What we need is a system that works for everyone, one that bridges the North-South gap and spreads the benefits of global cooperation to all. And there must be action-oriented and results-driven solutions to deliver this vision.

China’s Playbook

These are the very principles that underpin China’s Global Governance Initiative (GGI)—a proposal to make global institutions more inclusive, rules-based, and results-oriented.

Unlike the gated clubs some powers keep expanding, the GGI unlocks doors through SCO+ and other platforms initiated and led by emerging markets, offering the Global South a real alternative and opportunities to foster open, pragmatic partnerships focused on shared development.

Unlike the protectionist power that slaps tariffs on the vulnerable, the GGI aims to erase them. China’s Belt and Road Initiative is broadening participation in global trade through reduced trade costs and cross-border digital currency payments. And China’s zero-tariff treatment for 100 percent tariff lines to all least developed countries and African countries having diplomatic relations with China helps turn China’s big market into a big opportunity for the South.

Unlike the “my-country-first” chorus that keeps sidelining U.N. resolutions, the GGI envisions a more balanced, multipolar system of global governance. China calls for U.N. reform geared toward strategic planning, practical results, and greater representation for developing countries, and is convinced that multilateralism delivers when it represents the many, not the few.

The Four Initiatives

The GGI is not a standalone proposal. Rather, it is part of a set of proposals China put forward to address global challenges: the Global Development Initiative (GDI), the Global Security Initiative (GSI), and the Global Civilization Initiative (GCI).

The GDI serves as a master key designed to crack development bottlenecks.

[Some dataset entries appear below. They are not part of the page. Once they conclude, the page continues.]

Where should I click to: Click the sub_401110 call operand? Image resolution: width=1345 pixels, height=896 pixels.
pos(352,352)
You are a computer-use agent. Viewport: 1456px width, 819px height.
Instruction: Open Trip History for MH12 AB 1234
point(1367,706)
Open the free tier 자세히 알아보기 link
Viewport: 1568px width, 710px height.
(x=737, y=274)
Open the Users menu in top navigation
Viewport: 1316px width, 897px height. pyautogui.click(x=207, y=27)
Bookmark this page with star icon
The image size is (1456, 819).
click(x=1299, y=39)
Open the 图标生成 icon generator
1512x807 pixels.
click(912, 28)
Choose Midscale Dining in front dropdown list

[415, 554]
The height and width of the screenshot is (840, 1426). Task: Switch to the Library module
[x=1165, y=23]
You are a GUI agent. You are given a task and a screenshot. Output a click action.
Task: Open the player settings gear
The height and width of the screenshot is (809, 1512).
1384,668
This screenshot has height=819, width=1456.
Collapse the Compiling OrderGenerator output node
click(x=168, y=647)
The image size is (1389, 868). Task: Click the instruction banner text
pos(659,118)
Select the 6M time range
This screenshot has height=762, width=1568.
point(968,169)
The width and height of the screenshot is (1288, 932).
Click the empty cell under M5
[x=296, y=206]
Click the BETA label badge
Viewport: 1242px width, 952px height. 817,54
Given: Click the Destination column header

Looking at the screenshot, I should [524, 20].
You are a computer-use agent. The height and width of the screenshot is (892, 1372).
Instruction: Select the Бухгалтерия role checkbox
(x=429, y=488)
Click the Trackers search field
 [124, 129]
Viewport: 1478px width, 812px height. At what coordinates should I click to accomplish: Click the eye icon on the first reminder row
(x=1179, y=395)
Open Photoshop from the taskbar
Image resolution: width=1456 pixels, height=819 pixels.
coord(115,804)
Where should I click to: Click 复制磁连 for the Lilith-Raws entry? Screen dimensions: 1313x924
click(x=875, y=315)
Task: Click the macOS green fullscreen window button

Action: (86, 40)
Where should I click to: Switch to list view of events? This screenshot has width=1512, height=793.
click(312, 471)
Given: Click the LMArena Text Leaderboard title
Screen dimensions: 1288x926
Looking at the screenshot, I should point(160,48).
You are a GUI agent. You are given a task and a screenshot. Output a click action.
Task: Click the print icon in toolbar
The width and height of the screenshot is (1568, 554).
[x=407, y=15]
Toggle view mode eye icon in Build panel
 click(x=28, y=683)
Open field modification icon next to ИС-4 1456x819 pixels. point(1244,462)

The GSI acts as a firewall that aims to bring about common, comprehensive, cooperative, and sustainable security. The GCI functions as a bridge that brings different cultures closer together. The GGI operates as a calibrator—the institutional and normative framework that ties the other three together.

Eighty years ago, the U.N. was founded to “save succeeding generations from the scourge of war.” Today, that mission endures but needs renewal. Reforming global governance is to update the U.N. and the broader multilateral institutions to reflect the world as it is, not as it was.

Proposals like the GGI point toward that recalibration—one where rules are shared, representation is fair, and cooperation is built on equality. And these truly represent the common aspiration of humanity, a deep understanding of historical imperatives, and a warm embrace of our era’s responsibilities.

 

The author is a Beijing-based observer of international affairs.